Feel it: We don’t really intend to break promises, yet so many things we promise are not happening. Especially with loved ones we tend to just say things and never do them, because ‘they are family anyway.’ For example promising to help your little sister with her homework. These little things all count in the sight of Allah, so ask yourself this: am I trying hard enough to keep every promise I make to anyone?
Motivate yourself: Allah says: Oh you who believe! Why do you say that which you do not do? Most hateful it is in the sight of Allah that you say that which you do not do. [Quran, 61:2-3].
- 3. Be trustworthy.
Scenario: Your friend tells you about a personal problem and asks you not to tell anyone. You meet with another friend and it just all comes out.

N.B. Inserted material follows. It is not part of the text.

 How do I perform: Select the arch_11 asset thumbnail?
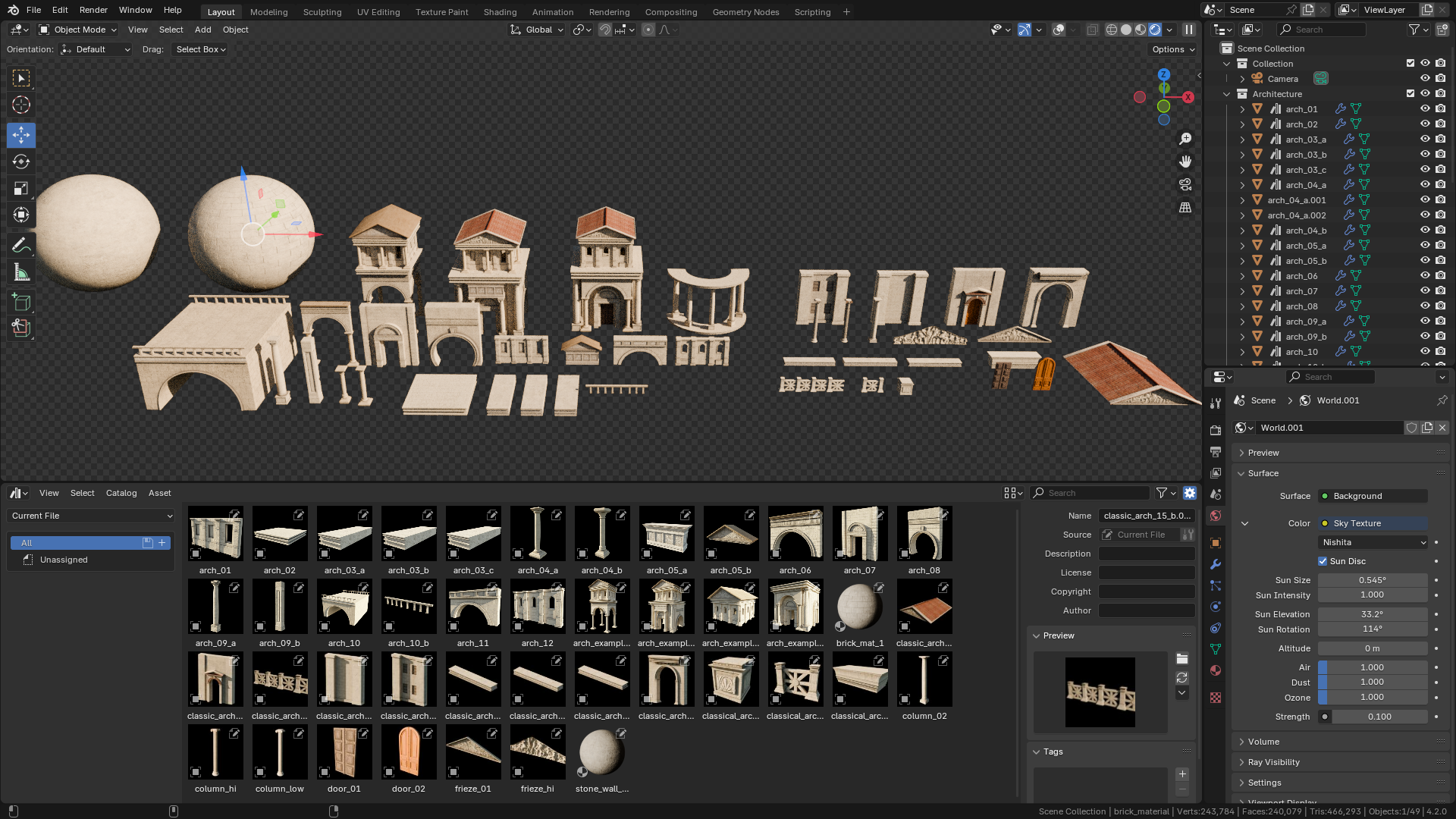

Feel it: Are you considered trustworthy? When we say Allah is the most trustworthy, we realize that He will never let us down, will never leave our sides.
Motivate yourself: The Prophets of Allah were all trustworthy people and Allah declared the trustworthiness of those who were doubted by their people, for example Prophet Hud: I but fulfill towards you the duties of my Lord’s mission: I am to you a sincere and trustworthy adviser. [Quran, 7:68] Learn from the prophets and practice daily developing the habit of being trustworthy, not just in some situations. Accept responsibility and then fulfill it. When others trust you, do not betray their trust.
- 4. Be a sincere adviser.
Do you know you can gain Paradise by the mercy of Allah by helping two people resolve their differences?
Feel it: It’s so easy to just fire up an argument between two people by joining in and saying bad things about the other. But is this honorable? No! One of the best manners is to advice people sincerely and help them to get back together.
Motivate yourself: Allah says: The believers are but a brotherhood. So make reconciliation between your brothers, and have Taqwa of Allah so that you may receive mercy. [Quran, 49:10]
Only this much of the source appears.